■ What to do ■
Set down exactly the lines from the one containing "Open the bar chart reports icon" through the last line of the data below, and no others.

Stored data:
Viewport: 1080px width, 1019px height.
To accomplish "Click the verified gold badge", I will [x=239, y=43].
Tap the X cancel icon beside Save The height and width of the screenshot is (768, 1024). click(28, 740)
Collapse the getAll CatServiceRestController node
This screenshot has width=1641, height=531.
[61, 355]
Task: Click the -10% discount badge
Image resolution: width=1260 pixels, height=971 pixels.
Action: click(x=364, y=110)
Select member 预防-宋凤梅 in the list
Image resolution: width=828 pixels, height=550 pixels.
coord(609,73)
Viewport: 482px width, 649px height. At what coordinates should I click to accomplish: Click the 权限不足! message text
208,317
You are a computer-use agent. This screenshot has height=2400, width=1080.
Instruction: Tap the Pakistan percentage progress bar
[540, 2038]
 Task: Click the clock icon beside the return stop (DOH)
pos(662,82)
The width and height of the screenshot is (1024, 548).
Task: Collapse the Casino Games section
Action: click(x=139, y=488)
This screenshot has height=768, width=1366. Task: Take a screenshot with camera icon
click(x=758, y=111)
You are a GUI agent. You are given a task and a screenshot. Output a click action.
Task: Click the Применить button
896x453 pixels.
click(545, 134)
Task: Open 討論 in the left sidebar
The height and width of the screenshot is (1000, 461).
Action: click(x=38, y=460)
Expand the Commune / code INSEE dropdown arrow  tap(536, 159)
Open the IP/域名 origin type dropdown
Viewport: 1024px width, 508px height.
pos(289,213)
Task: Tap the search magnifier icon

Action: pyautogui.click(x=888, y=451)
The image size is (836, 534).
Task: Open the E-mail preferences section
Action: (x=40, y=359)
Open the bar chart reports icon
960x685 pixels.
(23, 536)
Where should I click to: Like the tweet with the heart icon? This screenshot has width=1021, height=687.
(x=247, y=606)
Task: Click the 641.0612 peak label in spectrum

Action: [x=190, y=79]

■ Written solution ■
Open the bar chart reports icon
960x685 pixels.
(23, 536)
Where should I click to: Like the tweet with the heart icon? This screenshot has width=1021, height=687.
(x=247, y=606)
Task: Click the 641.0612 peak label in spectrum

Action: [x=190, y=79]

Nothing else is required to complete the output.